Selected by reader, Lisa, from Gallatin, TN
I have family and friends that habitually critique the worship service immediately upon leaving. And, it’s usually critical and focused on some little obscure aspect of the service that has nothing to do with God. I firmly believe that the greatest surprise for all Christians will be what true worship looks like in heaven. With all the tribes, tongues, peoples, and nations that will be there from the beginning of time to the end… We, in our little bubbles, are clueless.
Originally posted on September 14, 2017 with readings from 2 Samuel 10 and 2 Corinthians 3.
Now the Lord is the Spirit, and where the Spirit of the Lord is, there is freedom. — 2 Corinthians 3:17
Reflection: Inattentiveness in Worship :: Readers’ Choice
By John Tillman
As stodgy as C.S. Lewis sounds in his letter on Liturgiology (which we read together in two excerpts, here and here) one might mistakenly assume that he is campaigning for unilateral and unchanging homogeneity in worship style and liturgy. However, that is not the case. Lewis seems to appreciate variety, as long as the attention of the worshipers is drawn to God rather than the creativity of the celebrants.
Lewis chides his readers (Malcolm is a fictitious friend, standing in for Lewis’s reading audience) for casting judgment on the worship practices of others, making an appeal to variety within the community of the church.
Broaden your mind, Malcolm, broaden your mind! It takes all sorts to make a world; or a church. This may be even truer of a church. If grace perfects nature it must expand all our natures into the full richness of the diversity which God intended when He made them, and Heaven will display far more variety than Hell. “One fold” doesn’t mean “one pool.” Cultivated roses and daffodils are no more alike than wild roses and daffodils.
In a consumer society and culture, our identity is tied up in our tastes, and our tastes are broadcast through our criticism. The superiority of the role of worship critic is more attractive to us than the supplicative posture of a worshiper.
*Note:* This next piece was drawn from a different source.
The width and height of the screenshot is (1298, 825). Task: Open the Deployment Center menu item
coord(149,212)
What pleased me most about a Greek Orthodox mass I once attended was that there seemed to be no prescribed behavior for the congregation. Some stood, some knelt, some sat, some walked; one crawled about the floor like a caterpillar. And the beauty of it was that nobody took the slightest notice of what anyone else was doing. I wish we Anglicans would follow their example. One meets people who are perturbed because someone in the next pew does, or does not, cross himself. They oughtn’t even to have seen, let alone censured. “Who art thou that judgest Another’s servant?”
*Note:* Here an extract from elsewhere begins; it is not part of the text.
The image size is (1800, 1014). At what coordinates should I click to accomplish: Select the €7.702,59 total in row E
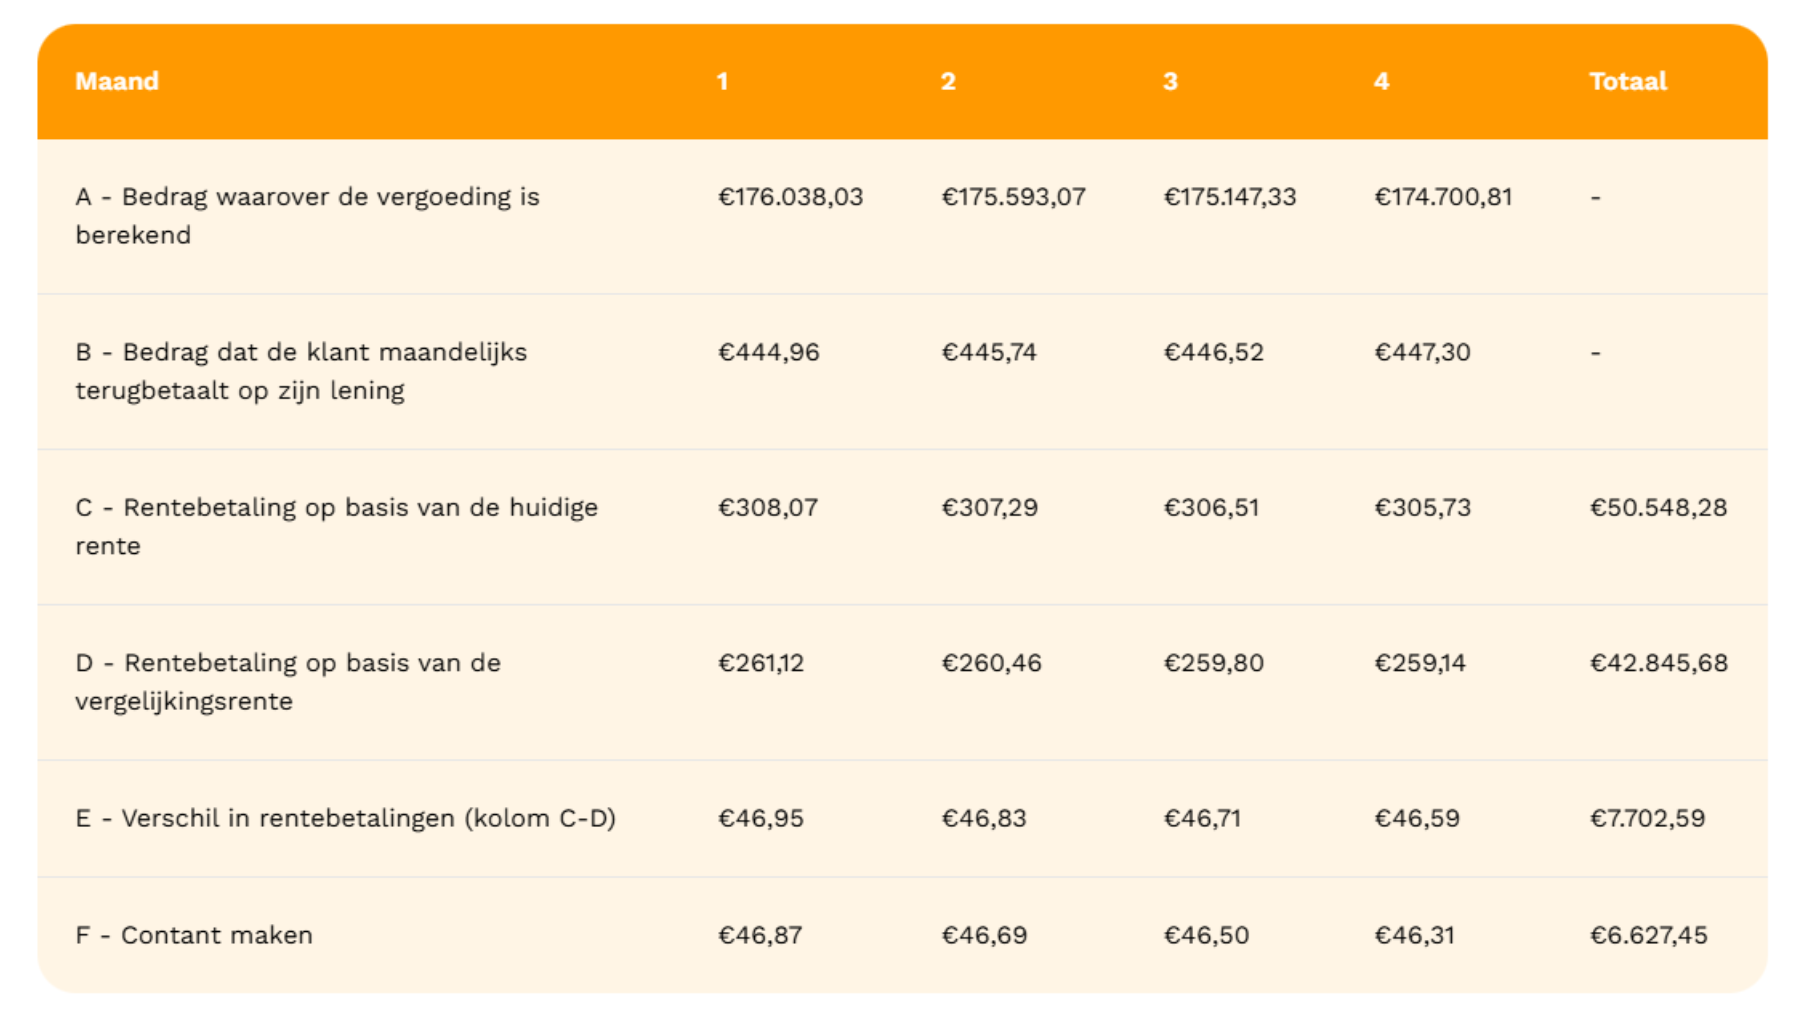pyautogui.click(x=1647, y=819)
We must cultivate in worship a certain kind of inattentiveness toward other worshipers and even toward the leaders—maintaining our attention on God as the focus of all our joined efforts.
*Excerpts from Letters to Malcolm: Chiefly on Prayer, C.S. Lewis.
Prayer: The Call to Prayer
For great is the Lord and greatly to be praised; he is more to be feared than all gods. — Psalm 96.4
– Prayer from The Divine Hours: Prayers for Summertime by Phyllis Tickle.